As the answer, give every line of the records that includes the word "link".

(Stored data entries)
****************

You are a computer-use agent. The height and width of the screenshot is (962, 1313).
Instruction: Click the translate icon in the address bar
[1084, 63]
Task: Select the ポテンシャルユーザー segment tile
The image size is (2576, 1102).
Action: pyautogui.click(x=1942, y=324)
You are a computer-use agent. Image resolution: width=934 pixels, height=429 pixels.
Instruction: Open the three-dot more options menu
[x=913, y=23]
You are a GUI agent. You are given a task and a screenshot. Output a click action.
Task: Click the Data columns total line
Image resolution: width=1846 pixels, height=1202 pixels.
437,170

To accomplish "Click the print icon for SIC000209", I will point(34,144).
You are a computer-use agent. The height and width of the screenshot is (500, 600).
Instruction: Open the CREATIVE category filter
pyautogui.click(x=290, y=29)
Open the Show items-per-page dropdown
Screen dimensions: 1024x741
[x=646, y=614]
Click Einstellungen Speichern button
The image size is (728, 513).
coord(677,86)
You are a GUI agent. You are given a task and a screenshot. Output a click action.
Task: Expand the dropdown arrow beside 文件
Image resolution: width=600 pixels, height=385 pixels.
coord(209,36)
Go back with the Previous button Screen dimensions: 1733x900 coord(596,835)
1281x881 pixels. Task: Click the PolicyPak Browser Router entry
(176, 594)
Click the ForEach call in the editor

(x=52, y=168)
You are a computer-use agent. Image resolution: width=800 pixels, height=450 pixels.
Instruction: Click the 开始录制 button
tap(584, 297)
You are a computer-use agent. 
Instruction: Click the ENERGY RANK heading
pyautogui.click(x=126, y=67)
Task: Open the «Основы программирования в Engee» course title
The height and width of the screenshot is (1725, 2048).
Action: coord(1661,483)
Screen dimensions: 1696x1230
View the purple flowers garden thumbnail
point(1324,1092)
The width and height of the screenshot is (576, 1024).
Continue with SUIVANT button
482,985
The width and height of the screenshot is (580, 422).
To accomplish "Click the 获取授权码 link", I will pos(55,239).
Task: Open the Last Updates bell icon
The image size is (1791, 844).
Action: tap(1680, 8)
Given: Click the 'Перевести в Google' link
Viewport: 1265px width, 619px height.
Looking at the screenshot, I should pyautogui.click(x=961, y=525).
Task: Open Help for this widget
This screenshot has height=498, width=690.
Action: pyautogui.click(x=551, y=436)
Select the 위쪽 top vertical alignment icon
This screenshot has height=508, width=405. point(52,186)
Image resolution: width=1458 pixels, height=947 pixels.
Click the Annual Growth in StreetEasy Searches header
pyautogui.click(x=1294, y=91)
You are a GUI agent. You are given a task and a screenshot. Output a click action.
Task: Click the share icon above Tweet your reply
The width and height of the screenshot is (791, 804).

****************

Solution to the problem:
To accomplish "Click the 获取授权码 link", I will pos(55,239).
Given: Click the 'Перевести в Google' link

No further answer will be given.